Monday, February 14, 2005

I am never watching television ever again.

I used to play a turn-based simulation game called Civilization III. Basically, one starts off with a single group of settlers in the Stone Age and slowly builds and develops institutions and technology until an advanced, technological state emerges. One of the problems that I encountered in the game was dealing with a newly conquered, populous yet rebellious city. One way of dealing with the rebellion was to switch workers from food production to entertainment in order to rally morale; for an especially intransigent city, it would take switching the entire population into entertainers to quell the rebellion, thus reducing food production to minuscule levels. The city would literally, slowly entertain itself to death.
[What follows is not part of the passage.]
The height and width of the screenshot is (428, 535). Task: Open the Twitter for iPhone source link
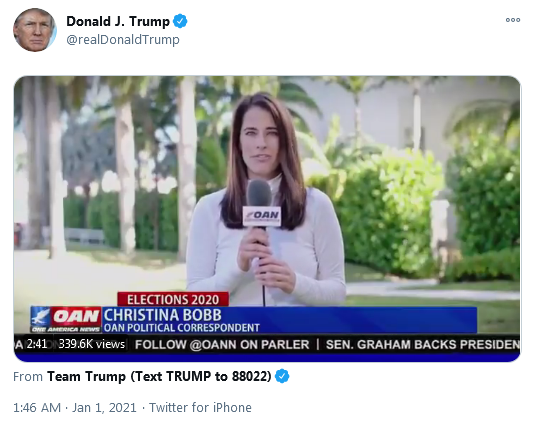coord(200,408)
Unfortunately, American culture seems to have condemmed itself to a similar fate. The latest news from the Michael Jackson trial is that Jackson plans to call a glittering list of Hollywood stars to testify on his behalf.

That the latest overexposed "trial of the century" will now become "THE MOST IMPORTANT THING IN YOUR LIFE EVER!" in the eyes of the mainstream media is guaranteed. That a large segment of the viewing public will actually view the media coverage with the same level of scrutiny and dedication that a Right-Wing blogger dedicates to parsing a Hillary Clinton speech is simply pathetic (in both cases, to be honest). The thought of an entertainment journalist launching a new career and earning fame, fortune and accolades by arranging an exclusive post-deposition interview with Elizabeth Taylor's lawyer, with hastily snapped photographs printed on the cover of Star magazine, is too depressing to contemplate.